Comment by joexbayer
1 day ago
I think the two best places to learn about it is the osdev forum and osdev wiki. There are so many useful resources to get you started there.
There are some tutorials out there too, but a lot of them have bugs and you basically recreate their OS.
Regarding studying opcodes, I never went that deep, closest I got was looking them up for my C compiler, so I know the most common basic ones.
https://forum.osdev.org/ https://wiki.osdev.org/Expanded_Main_Page
An x86 disassembler is not that hard, as long as you stick to a single mode and ignore the SIMD alphabet soup.

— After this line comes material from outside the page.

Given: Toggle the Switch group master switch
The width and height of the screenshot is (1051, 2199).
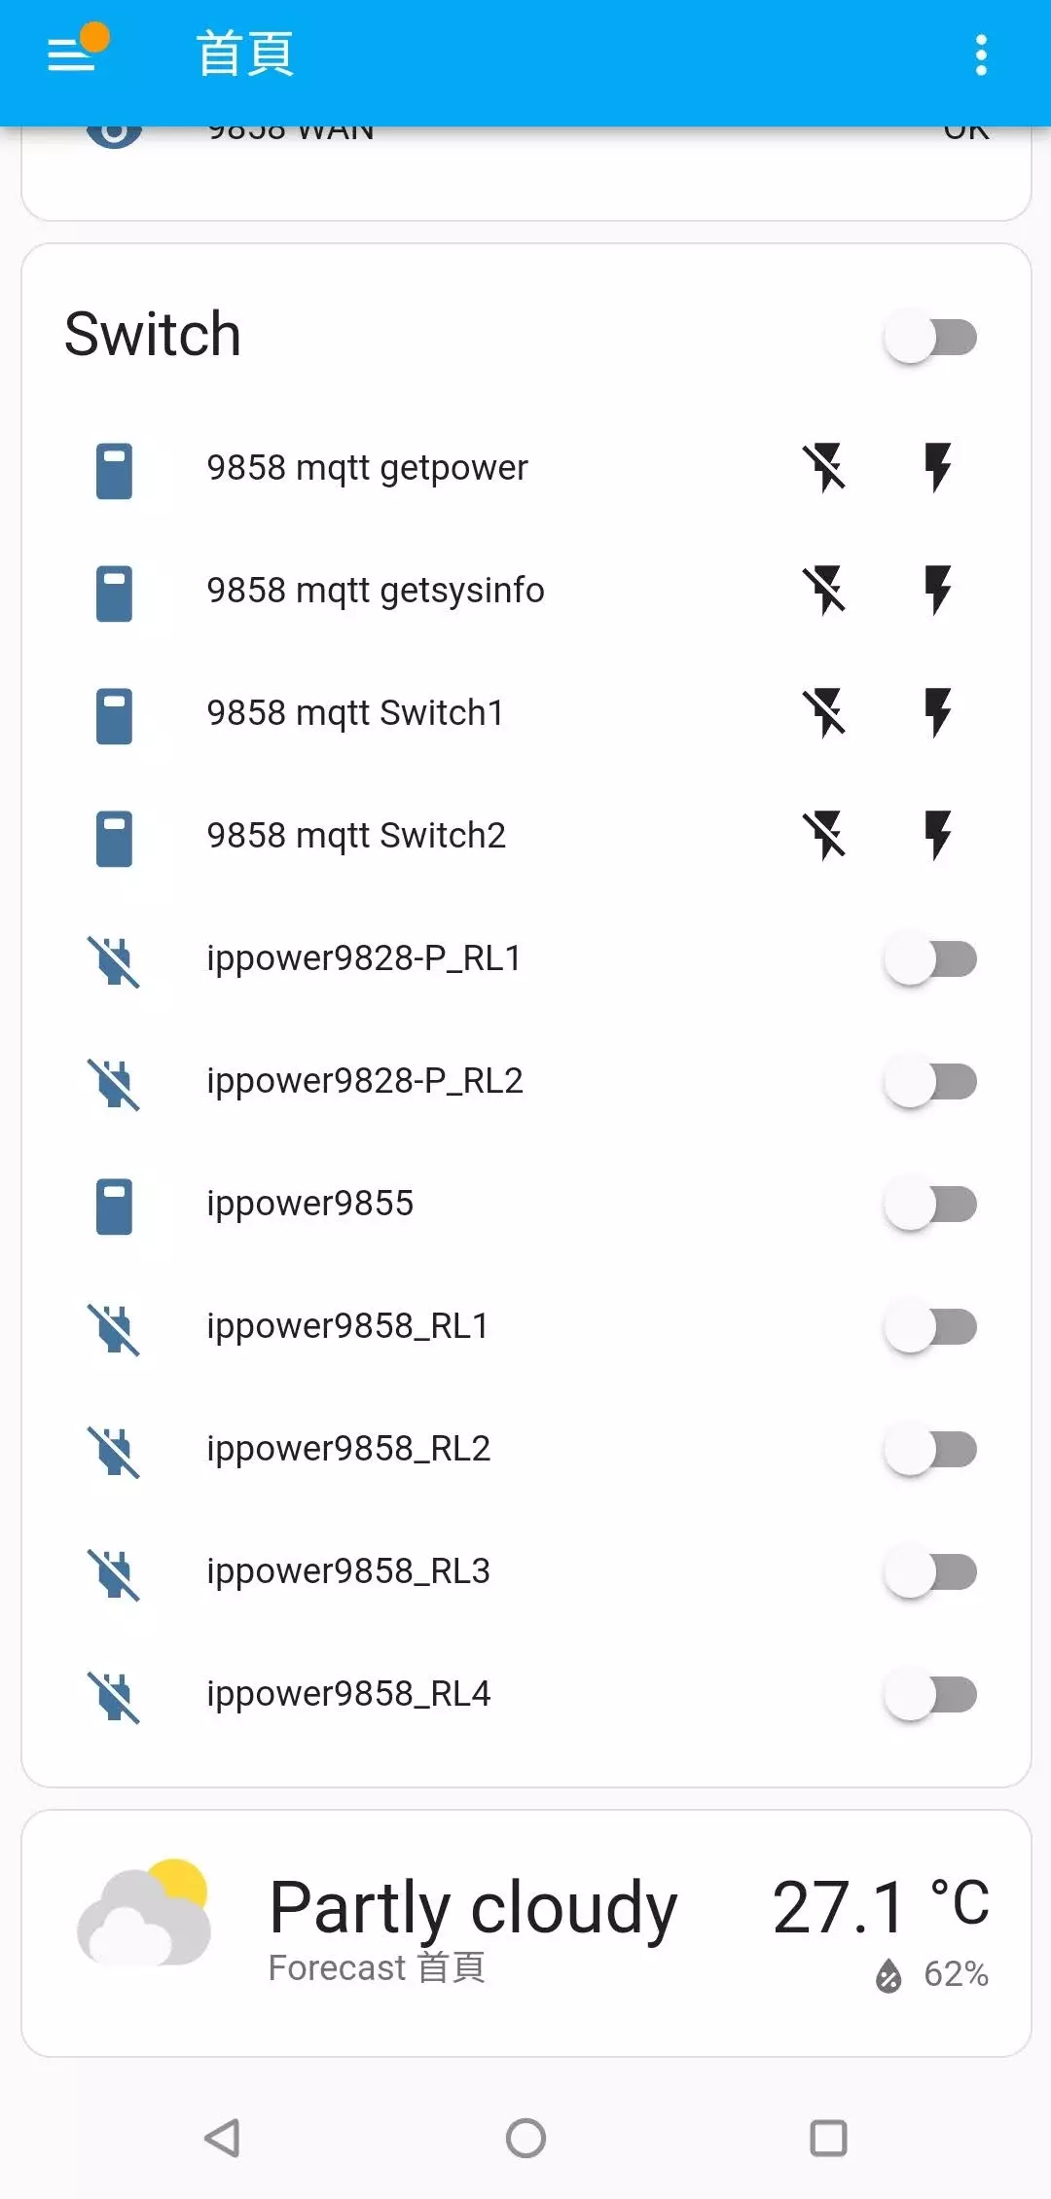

You have a short loop that scans through the prefixes, checks for a REX prefix (if you handle 64-bit mode), reads the opcode (1-3 bytes), reads the MOD/RM byte if there is one (use a table lookup), reads the SIB byte if there is one (table), reads offset if there is one (table), reads immediate if there is one (table).
It's probably easiest if you use an "expanded/normalized" opcode internally so the 1-3 opcode bytes + the 3 extra bits from some MOD/RM bytes + prefix info (for certain SIMD instructions) map to a single 16-bit opcode (likely around a couple hundred to a thousand opcodes in total).
You have a table that maps those to mnemonics + operand info. You have some tables that map 0-7 (or 0-15) to AL/AH/... and AX/BX/CX/... and CS/DS/ES/... and various system registers.
Not that much code all in all. Several tables. You can squeeze them and bit pack them to your heart's content if you want.
Once you have that, a simple assembler isn't so hard.
I understood. Thank you very much for the information. It's definitely much helpful to me.